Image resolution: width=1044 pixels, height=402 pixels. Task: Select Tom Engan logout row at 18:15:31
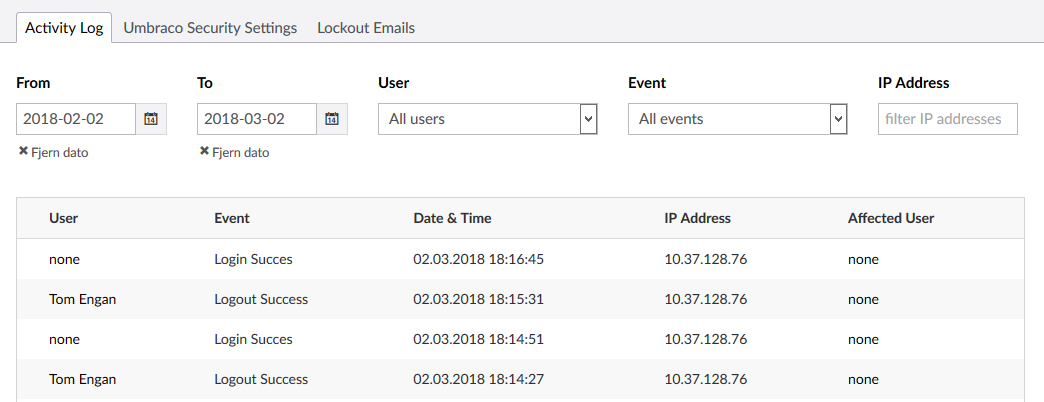point(520,299)
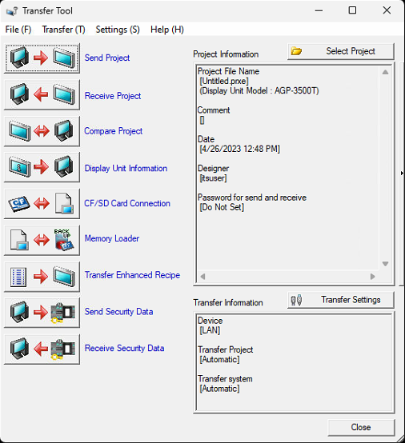Click the horizontal scroll left arrow

tap(203, 276)
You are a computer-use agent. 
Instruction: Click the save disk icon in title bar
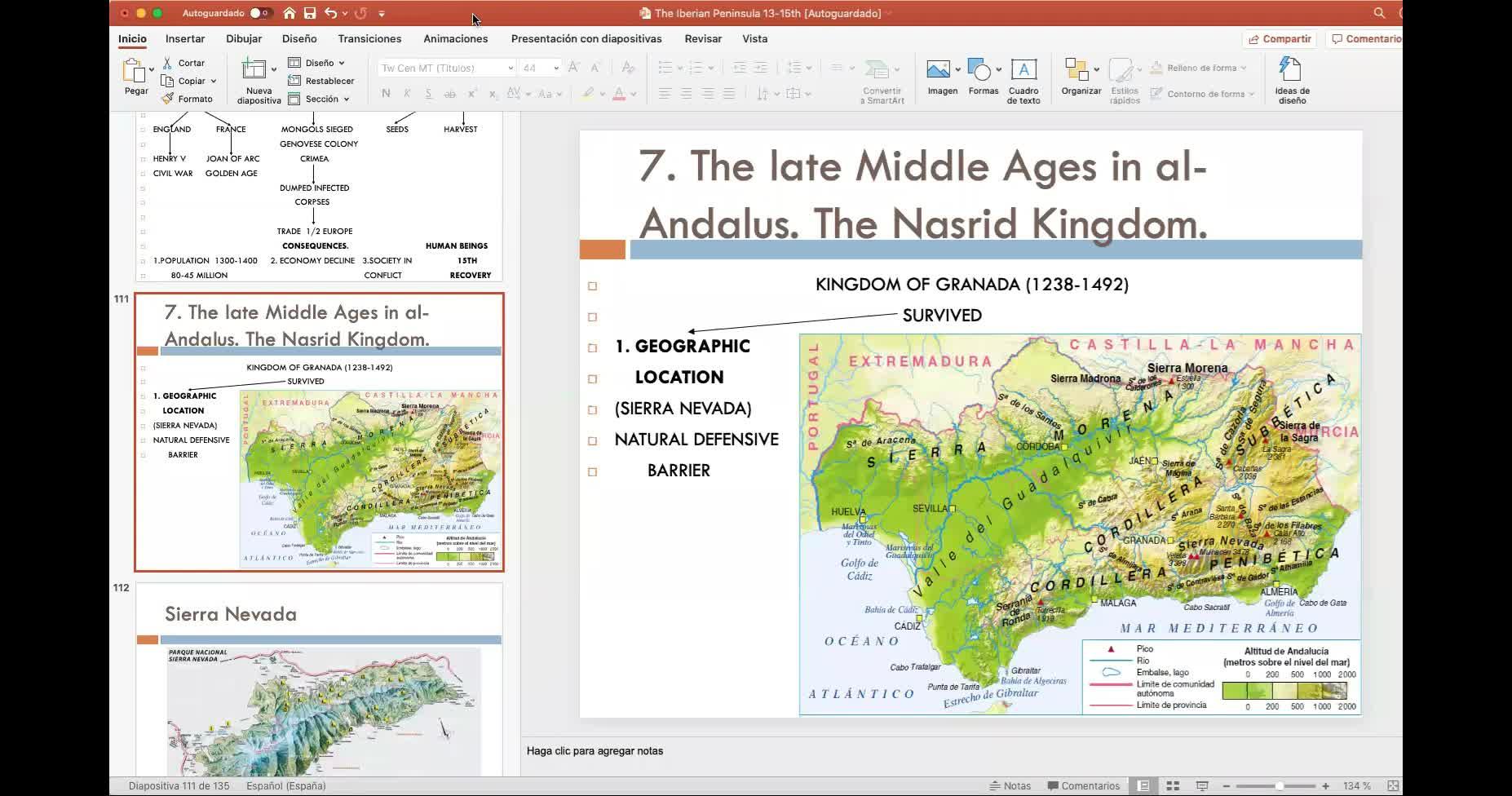click(x=310, y=13)
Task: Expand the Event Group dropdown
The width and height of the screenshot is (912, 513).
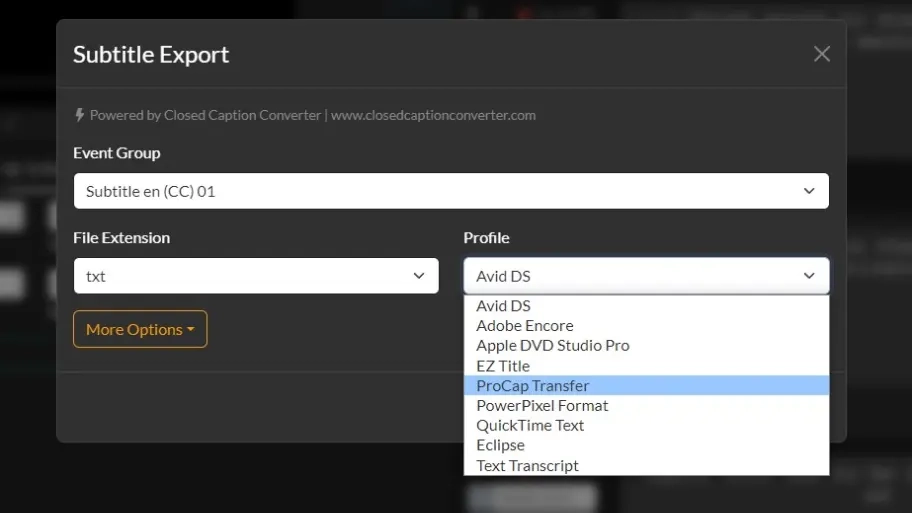Action: [451, 191]
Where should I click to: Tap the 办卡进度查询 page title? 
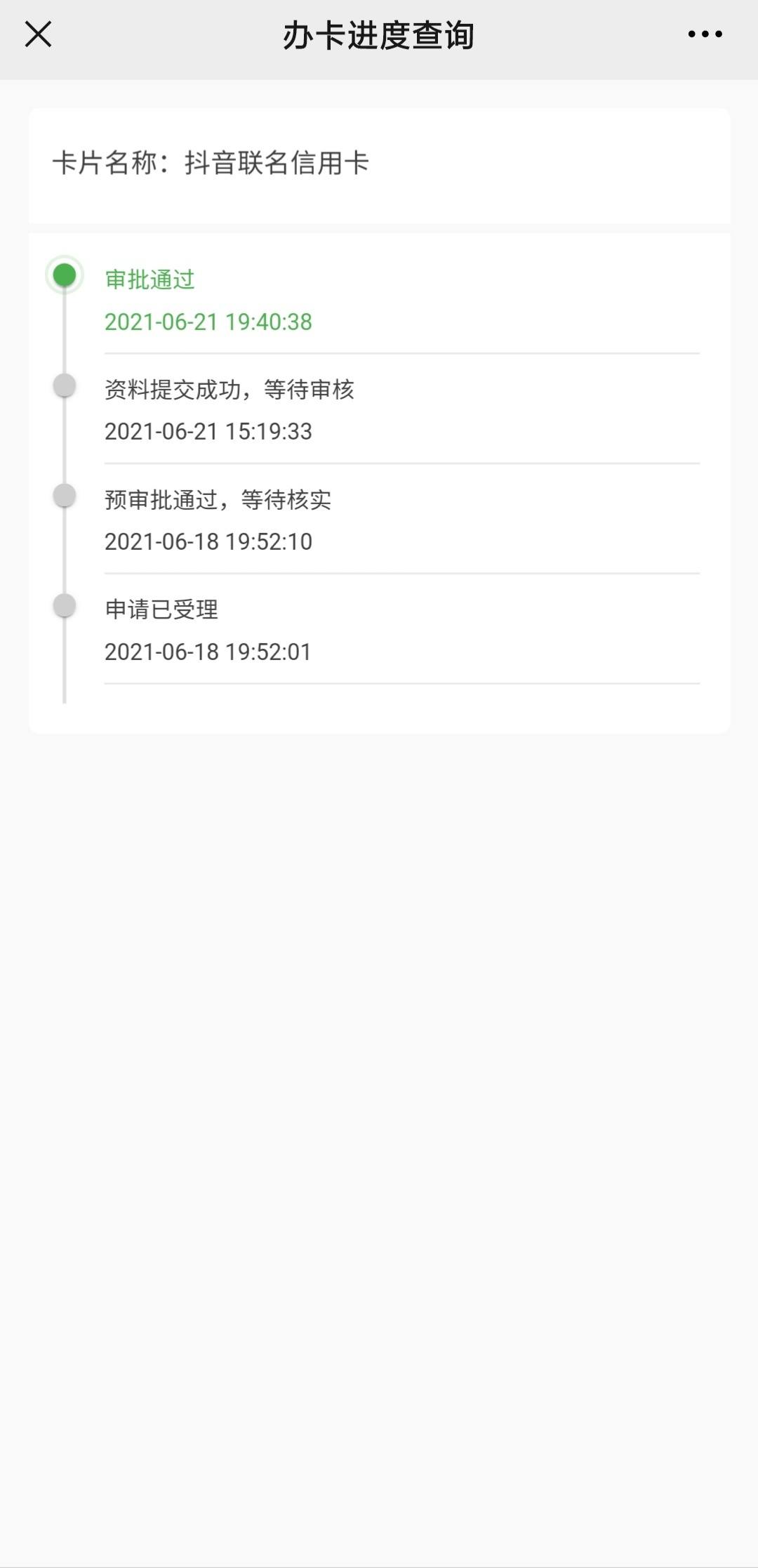tap(379, 35)
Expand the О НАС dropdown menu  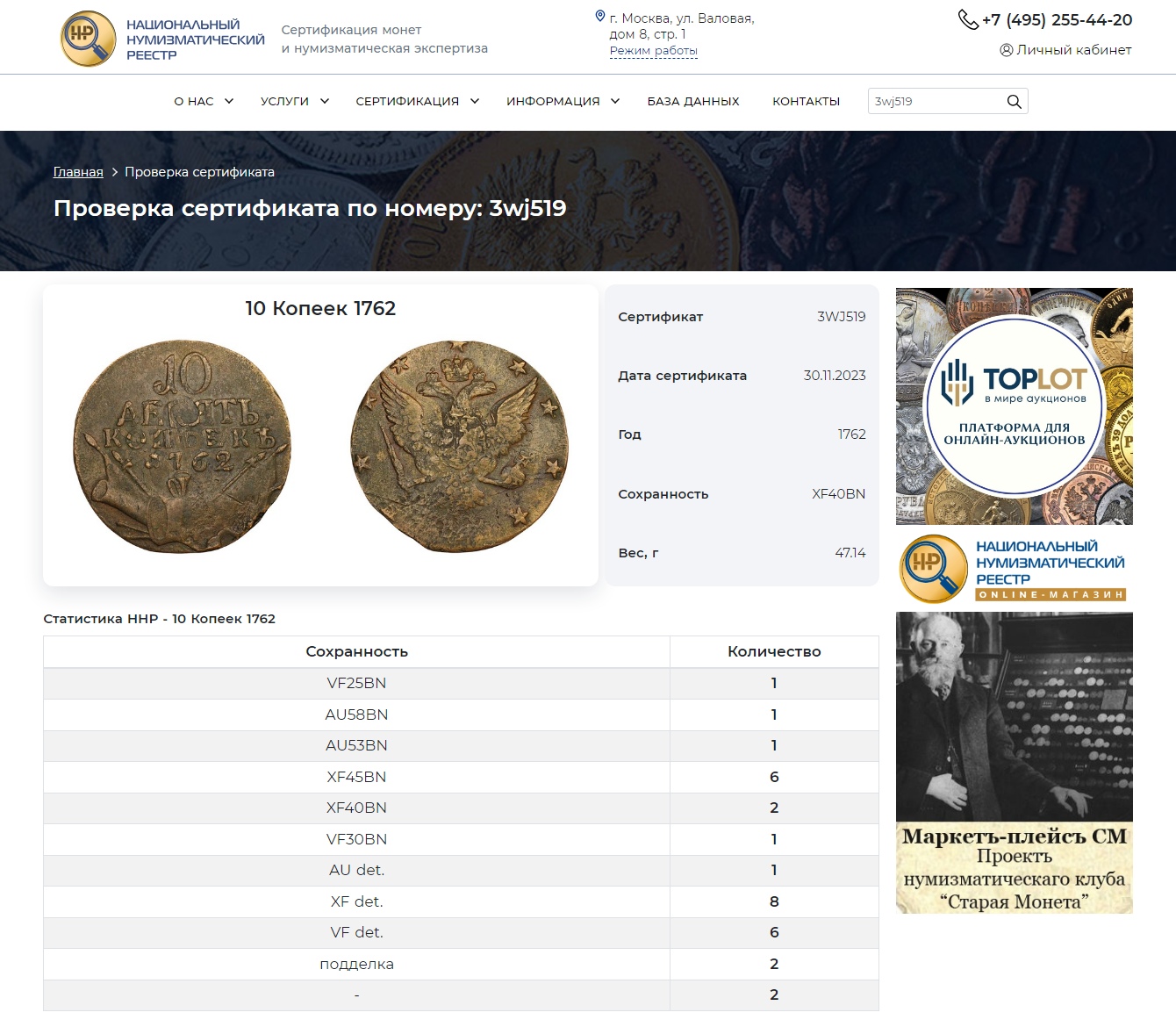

━━━━━━━━━━━━━━━━━━━━━━━━━━━━━━

*ASSIGNED TASK:* Restate the data above word for word, omitting every picture.

*EXPECTED OUTPUT:*
Image resolution: width=1044 pixels, height=402 pixels. Task: Select Tom Engan logout row at 18:15:31
point(520,299)
Click the horizontal scroll left arrow

tap(203, 276)
You are a computer-use agent. 
Instruction: Click the save disk icon in title bar
click(x=310, y=13)
Task: Expand the Event Group dropdown
The width and height of the screenshot is (912, 513).
Action: [451, 191]
Where should I click to: Tap the 办卡进度查询 page title? 
tap(379, 35)
Expand the О НАС dropdown menu  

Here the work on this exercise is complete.